DOCUMENT EXCERPT
────────
BG East’s Kid Karisma.
Kid K has captured me in his gravitational pull lately, and I’ve found myself circling back to marvel at his performances over and over again. His ass, in particular, is simply astonishingly beautiful. This particular shot is from his face off with Rocco in Gear Wars 1. I’ll gush soon about his Wet ‘n Wild appearance with Christian Taylor, but in the mean time, marvel a little longer at those glutes…

Did ass #3 pose a challenge? It belongs to none other than…
Can-Am’s pornboy extraordinaire, Mark Wolff.
Blake Onassis would have also earned you full marks for this one, since he’s cross listed under both names. This particularly fun shot is of Mark getting his face smashed into the lockers by Billy Herrington (also AKA’s Billy Marcus) for Lords of the Lockerroom. He was always a pornboy musclegod, with an ass for days and nipples the size of half dollars. Frankly, it wasn’t really Mark’s wrestling that ever sold me, but I’d buy some full contact moving pictures of that body anyday.
I imagined ass #4 might have given some students trouble. It belongs to…
Naked Kombat’s John Magnum.

I’m positive that I’ve seen Magnum wrestling somewhere else, but for the life of me, I can’t remember where. He blew my socks off (pants, too!), when I saw him in his one and only (to date) appearance at Naked Kombat in a nail-biter against Phillip Aubrey. Phillip nearly took the big muscle brute in this match. If there was ever a tie, in the gestalt sense, these two boys were perfectly, evenly matched, despite having distinctly different styles and builds. John’s personality, though, is absolutely kink-stastic. He’s 110% present. He delights in every second of domination, and he struggles to free himself from absolutely ever nano-second under Phillip’s control. He’s a beautiful man, and although I haven’t had an opportunity to enjoy much more wrestling from him, I get a little contact high off of his tweets now and then.
────────
WORK TO COMPLETE
1 > From the wrestling post, set down the passage between "Blake Onassis would" and "that body anyday.", inclusive.
2 > Summarize the wrestling post in two sentences.
────────
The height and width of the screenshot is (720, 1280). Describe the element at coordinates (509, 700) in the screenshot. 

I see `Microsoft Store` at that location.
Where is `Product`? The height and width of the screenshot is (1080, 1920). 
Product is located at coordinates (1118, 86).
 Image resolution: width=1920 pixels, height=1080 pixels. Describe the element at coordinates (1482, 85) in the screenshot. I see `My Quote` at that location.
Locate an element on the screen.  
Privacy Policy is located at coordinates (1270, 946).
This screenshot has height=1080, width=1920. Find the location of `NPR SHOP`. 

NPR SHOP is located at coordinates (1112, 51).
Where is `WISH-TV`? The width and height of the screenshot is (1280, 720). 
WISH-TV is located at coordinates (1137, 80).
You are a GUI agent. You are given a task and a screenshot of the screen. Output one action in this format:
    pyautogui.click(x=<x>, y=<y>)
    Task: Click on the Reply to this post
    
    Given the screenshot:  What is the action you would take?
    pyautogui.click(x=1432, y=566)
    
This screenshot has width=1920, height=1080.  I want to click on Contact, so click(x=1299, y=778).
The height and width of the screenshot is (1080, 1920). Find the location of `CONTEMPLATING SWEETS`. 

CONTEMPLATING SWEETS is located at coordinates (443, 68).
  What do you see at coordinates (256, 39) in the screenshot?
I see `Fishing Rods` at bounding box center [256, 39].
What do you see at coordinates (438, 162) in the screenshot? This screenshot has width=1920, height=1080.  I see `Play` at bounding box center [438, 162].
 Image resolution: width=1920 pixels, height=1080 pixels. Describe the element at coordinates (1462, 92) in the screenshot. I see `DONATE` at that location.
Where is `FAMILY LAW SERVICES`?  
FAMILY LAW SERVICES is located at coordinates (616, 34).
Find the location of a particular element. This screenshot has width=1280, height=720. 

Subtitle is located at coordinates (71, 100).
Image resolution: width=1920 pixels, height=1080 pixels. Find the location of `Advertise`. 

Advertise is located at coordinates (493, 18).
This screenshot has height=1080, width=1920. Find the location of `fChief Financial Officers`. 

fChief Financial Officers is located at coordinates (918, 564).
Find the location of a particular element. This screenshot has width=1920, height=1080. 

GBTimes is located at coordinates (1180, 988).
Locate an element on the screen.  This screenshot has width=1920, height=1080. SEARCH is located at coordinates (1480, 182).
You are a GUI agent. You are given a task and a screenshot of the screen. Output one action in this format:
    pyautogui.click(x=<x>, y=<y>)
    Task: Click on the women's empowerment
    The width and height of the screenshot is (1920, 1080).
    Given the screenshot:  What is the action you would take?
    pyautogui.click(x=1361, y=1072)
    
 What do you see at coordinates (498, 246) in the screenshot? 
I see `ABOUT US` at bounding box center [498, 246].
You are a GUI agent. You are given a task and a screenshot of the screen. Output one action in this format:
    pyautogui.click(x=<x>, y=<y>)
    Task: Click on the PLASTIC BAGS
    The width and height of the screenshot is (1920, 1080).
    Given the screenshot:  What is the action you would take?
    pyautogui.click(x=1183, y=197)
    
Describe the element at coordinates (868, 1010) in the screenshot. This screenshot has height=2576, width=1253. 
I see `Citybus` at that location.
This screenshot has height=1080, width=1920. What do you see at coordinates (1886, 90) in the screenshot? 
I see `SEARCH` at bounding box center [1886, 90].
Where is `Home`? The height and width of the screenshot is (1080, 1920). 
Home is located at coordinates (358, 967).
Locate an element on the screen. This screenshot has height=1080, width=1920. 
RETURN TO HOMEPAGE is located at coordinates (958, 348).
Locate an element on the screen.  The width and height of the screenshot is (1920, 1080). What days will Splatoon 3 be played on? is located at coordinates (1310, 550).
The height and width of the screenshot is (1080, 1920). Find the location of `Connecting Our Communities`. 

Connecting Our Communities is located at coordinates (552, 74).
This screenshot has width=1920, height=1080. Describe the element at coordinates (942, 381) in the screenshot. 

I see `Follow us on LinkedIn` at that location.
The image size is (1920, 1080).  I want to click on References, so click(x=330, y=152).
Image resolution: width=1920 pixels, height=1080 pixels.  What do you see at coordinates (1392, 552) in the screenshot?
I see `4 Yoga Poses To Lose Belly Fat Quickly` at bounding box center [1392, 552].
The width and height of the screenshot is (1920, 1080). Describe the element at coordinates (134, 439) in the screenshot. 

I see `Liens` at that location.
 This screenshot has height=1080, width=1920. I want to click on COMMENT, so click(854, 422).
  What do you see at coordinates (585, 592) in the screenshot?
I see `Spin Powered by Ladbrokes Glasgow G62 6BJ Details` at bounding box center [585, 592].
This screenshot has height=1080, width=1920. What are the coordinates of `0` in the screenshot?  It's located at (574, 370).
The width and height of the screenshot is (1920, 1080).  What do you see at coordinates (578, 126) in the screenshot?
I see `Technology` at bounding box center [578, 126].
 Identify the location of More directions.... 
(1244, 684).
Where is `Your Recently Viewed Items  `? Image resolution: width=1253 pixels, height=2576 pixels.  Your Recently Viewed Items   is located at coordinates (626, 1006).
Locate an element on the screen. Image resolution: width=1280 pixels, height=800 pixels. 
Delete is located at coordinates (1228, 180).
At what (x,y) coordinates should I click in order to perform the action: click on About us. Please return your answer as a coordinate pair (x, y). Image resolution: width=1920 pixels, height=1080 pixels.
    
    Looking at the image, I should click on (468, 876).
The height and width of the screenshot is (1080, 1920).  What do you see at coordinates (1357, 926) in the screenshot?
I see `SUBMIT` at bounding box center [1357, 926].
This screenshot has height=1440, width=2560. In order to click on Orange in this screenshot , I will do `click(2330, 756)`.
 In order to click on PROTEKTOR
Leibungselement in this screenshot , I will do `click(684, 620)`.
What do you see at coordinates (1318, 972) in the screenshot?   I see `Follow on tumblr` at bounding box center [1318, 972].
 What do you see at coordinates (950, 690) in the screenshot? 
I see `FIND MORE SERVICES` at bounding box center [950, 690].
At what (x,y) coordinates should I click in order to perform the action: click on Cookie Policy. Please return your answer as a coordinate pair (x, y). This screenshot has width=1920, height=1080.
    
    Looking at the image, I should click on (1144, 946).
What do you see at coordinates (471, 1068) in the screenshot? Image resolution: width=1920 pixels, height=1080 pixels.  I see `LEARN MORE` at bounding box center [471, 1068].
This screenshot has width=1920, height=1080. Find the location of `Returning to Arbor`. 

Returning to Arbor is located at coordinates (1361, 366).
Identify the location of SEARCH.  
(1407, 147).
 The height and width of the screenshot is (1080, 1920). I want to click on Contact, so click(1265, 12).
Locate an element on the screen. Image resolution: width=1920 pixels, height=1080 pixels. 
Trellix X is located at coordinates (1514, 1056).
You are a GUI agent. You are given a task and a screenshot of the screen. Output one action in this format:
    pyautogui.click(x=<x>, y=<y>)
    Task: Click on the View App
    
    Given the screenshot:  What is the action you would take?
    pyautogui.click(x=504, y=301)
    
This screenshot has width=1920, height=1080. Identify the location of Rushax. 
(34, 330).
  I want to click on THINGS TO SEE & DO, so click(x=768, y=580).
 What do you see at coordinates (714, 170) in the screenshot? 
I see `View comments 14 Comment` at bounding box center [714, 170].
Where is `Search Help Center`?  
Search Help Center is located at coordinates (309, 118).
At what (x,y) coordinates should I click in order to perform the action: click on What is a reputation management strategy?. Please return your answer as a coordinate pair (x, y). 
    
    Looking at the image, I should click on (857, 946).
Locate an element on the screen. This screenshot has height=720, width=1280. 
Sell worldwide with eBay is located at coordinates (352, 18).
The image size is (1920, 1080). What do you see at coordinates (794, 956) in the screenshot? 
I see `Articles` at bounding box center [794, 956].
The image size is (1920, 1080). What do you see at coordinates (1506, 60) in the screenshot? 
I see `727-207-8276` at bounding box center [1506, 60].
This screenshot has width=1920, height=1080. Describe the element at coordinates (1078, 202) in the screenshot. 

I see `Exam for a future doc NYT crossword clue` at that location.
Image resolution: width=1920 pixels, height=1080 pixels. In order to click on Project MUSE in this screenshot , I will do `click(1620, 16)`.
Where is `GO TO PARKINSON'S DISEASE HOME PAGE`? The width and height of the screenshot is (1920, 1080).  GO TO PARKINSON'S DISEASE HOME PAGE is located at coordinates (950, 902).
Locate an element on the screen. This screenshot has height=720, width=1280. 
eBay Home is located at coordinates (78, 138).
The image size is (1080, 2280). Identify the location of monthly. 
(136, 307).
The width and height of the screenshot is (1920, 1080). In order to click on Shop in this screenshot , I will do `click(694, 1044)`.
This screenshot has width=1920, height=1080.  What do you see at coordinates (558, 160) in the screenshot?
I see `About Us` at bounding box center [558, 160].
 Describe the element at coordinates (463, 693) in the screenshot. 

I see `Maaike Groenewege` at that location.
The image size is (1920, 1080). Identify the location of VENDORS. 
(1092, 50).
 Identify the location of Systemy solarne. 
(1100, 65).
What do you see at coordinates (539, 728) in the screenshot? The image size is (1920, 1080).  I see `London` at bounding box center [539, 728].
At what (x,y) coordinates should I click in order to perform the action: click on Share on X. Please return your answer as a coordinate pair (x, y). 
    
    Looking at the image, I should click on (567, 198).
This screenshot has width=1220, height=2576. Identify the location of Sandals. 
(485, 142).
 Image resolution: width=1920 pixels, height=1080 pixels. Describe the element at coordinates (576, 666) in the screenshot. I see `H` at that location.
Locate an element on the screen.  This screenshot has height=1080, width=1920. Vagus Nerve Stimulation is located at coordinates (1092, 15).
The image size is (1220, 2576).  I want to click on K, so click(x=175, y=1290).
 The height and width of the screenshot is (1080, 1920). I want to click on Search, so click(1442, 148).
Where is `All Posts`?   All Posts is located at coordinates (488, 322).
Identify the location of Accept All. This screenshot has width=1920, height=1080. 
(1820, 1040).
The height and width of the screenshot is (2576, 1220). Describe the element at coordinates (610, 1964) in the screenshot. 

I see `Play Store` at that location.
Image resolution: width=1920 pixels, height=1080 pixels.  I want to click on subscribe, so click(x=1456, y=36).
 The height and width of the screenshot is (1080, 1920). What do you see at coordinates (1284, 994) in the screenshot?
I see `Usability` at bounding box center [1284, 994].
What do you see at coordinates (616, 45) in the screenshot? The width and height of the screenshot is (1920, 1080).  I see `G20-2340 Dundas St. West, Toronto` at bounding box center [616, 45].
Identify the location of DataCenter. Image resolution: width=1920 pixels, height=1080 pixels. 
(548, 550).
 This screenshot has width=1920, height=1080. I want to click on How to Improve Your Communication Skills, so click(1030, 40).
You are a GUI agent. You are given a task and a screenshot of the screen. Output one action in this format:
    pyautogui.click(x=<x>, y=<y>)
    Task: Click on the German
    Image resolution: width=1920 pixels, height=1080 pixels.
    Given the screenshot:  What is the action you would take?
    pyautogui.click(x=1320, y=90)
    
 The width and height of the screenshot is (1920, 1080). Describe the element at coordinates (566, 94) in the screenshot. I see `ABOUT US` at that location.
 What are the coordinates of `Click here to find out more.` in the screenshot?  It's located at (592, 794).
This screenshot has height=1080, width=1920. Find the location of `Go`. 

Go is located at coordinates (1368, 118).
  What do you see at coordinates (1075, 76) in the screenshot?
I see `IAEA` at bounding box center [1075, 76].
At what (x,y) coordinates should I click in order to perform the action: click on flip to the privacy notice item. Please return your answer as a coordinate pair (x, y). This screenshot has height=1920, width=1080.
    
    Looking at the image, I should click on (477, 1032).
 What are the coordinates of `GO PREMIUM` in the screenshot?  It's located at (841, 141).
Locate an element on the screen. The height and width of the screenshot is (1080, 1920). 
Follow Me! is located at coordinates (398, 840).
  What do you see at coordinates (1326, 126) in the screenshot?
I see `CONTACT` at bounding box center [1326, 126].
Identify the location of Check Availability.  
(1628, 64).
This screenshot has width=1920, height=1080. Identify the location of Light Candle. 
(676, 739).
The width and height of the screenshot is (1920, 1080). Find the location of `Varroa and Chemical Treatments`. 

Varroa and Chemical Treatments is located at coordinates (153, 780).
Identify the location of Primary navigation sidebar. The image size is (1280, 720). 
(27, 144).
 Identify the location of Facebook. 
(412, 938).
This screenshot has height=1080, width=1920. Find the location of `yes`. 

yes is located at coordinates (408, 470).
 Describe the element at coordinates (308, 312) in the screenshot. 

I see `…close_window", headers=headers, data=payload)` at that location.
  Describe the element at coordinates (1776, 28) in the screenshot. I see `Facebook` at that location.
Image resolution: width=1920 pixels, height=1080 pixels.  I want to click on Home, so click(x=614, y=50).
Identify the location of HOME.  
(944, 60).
────────
ANSWERS FOR EACH ITEM
1 >
Blake Onassis would have also earned you full marks for this one, since he’s cross listed under both names. This particularly fun shot is of Mark getting his face smashed into the lockers by Billy Herrington (also AKA’s Billy Marcus) for Lords of the Lockerroom. He was always a pornboy musclegod, with an ass for days and nipples the size of half dollars. Frankly, it wasn’t really Mark’s wrestling that ever sold me, but I’d buy some full contact moving pictures of that body anyday.

2 > The post identifies BG East's Kid Karisma, shown in his match with Rocco in Gear Wars 1; Can-Am's Mark Wolff, also listed as Blake Onassis, shown having his face smashed into the lockers by Billy Herrington in Lords of the Lockerroom; and Naked Kombat's John Magnum. The writer admires each man's body and describes Magnum's only Naked Kombat appearance to date as a nail-biter against Phillip Aubrey, in which the two were evenly matched despite different styles and builds.